# Start of Excerpt to read
Columbus set sail in search of the Spice Islands, or India, hoping to establish a western trade route for valuable spices and silks. By the time Columbus sighted land two months later, his crew was restless and tired.  Many feared that they would never get home to their families again.  Instead of reaching India, Columbus had stumbled into America. Rather than spices and silks, he found such wonders as tobacco and new kinds of food.
When Columbus landed in Novidad, he met the Arawack tribe.  The two cultures began trading ideas and customs, even if it was not intentional.  For example, the canoe had not yet been introduced into Europe. The Arawacks used canoes for travel and hunting as well as warfare. Columbus introduced these sleek boats to Europe, where the came to be used for pleasure and travel.
The Arawacks also used hammocks, which the Europeans had not yet discovered.  Fathers had the highest hammocks, while mothers were lower so they could tend the fire.  The use of hammocks struck Columbus as a good idea.  Galleons were too small for all of the crew to sleep inside, so many sailors had to sleep on the deck, exposed to the elements.  With the ability to stack one on top of the other, hammocks made it possible for the whole crew to sleep inside, where it was warmer and drier.
More importantly, the Native Americans had many new foods that the Europeans had never tasted. Native Americans used tobacco for religious ceremonies and rituals in the Native American cultures.  Tobacco was not so much smoked for pleasure, but the smoke was supposed to appease the gods. Tobacco was only smoked by the priests and holy people. The Europeans found that tobacco was a source of enjoyment.  In addition, they realized how much money tobacco could make.  Once a sweet tobacco was made that was especially popular to smoke, tobacco plantation owners made fortunes.  Tobacco is now one of Europe's biggest cash crops as well as one of its biggest health problems.
 Corn, or maize, played an important role in many Native American cultures.  Many Native Americans believed that the gods originally made them out of corn. The explorers brought corn back to Europe, realizing that it grew well in places that are too wet for wheat and too dry for rice, allowing vast new tracts of land to be cultivated.  Corn is now a staple in the diets of both people and farm animals as well as being used in Gasohol, which is a gasoline substitute.
 Many tribes in the Americas drank chocolate, though they were only familiar with unsweetened chocolate.  The Europeans brought chocolate back to Europe, but added vanilla and sugar, which also originated in America.  The result was a sweet drink that soon became immensely popular.  Later, scientists found a way to make solid chocolate, which is what we eat today.
 Tomatoes, which were also native to the Americas, were at first thought to be poisonous.  Today they are an important ingredient in European cooking especially in Italy.  The Native Americans also had many types of beans which were unknown to the Europeans.  Lima, string, and kidney beans soon became popular throughout Europe.
 Potatoes were an important part of many Native American diets.  Because potatoes are more nutritious than other native Europeans crops, they soon became a popular vegetable.  Potatoes supported a population boom in Ireland, and when the potato crop failed in the 1800s, many Irish refugees surged to the U.S.
 When the first Explorers arrived in the Americas, wild turkeys abounded. Turkeys became a popular and easy source of food.  This is why many people eat turkey on Thanksgiving.  The Europeans also liked the taste of grilled meat, which they called barbecue, leading them to introduce barbecuing in Europe.
# End of Excerpt to read
# Start of Dataset extract
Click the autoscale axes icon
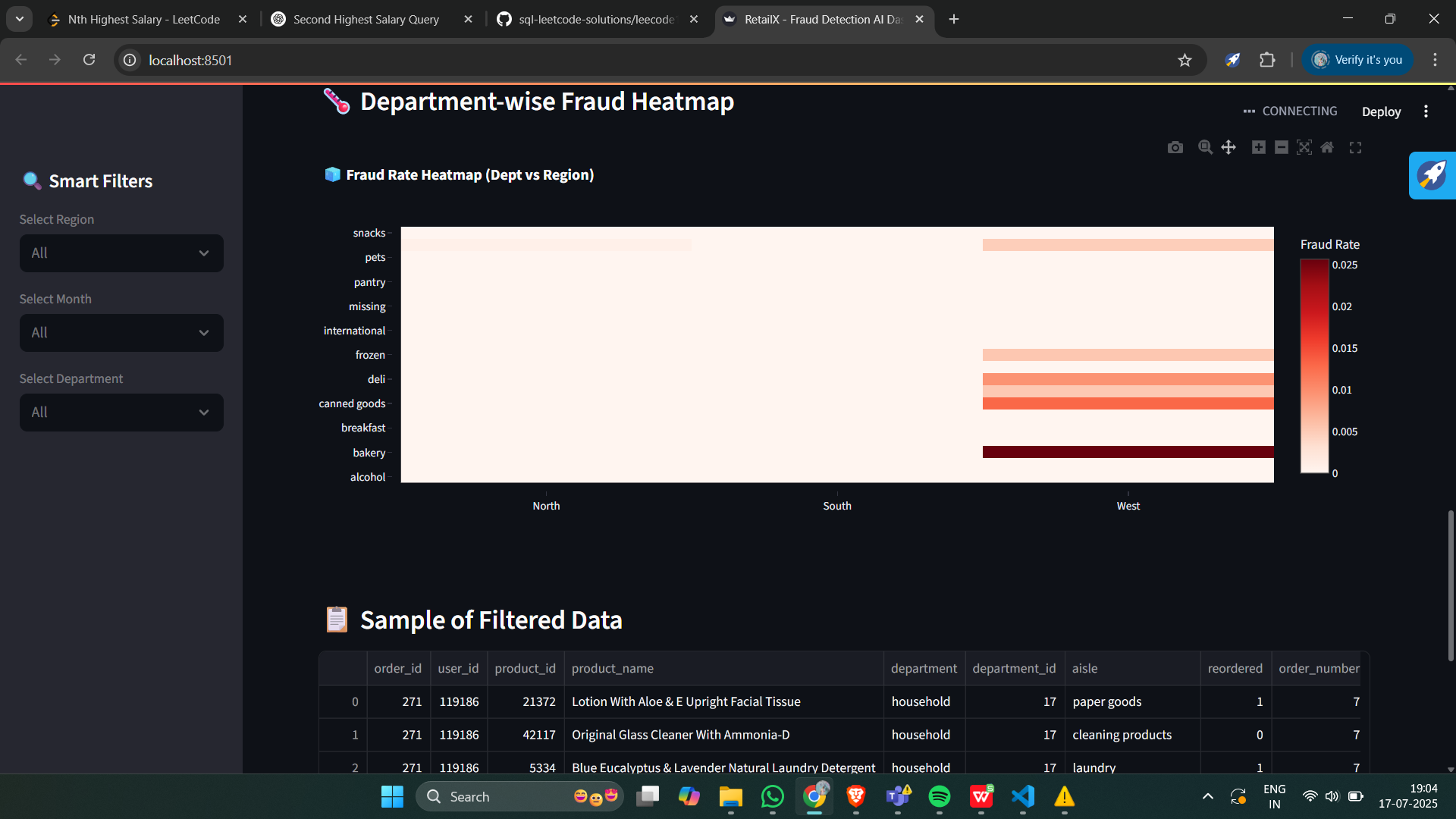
# End of Dataset extract
### Challenges
(A) Retype the Columbus passage word for word, from "Corn, or maize, played" up to and including "we eat today.".
(B) In the Columbus passage, who smoked tobacco in the Native American cultures?

### Answers in order
(A)
Corn, or maize, played an important role in many Native American cultures.  Many Native Americans believed that the gods originally made them out of corn. The explorers brought corn back to Europe, realizing that it grew well in places that are too wet for wheat and too dry for rice, allowing vast new tracts of land to be cultivated.  Corn is now a staple in the diets of both people and farm animals as well as being used in Gasohol, which is a gasoline substitute.
 Many tribes in the Americas drank chocolate, though they were only familiar with unsweetened chocolate.  The Europeans brought chocolate back to Europe, but added vanilla and sugar, which also originated in America.  The result was a sweet drink that soon became immensely popular.  Later, scientists found a way to make solid chocolate, which is what we eat today.

(B) Only the priests and holy people.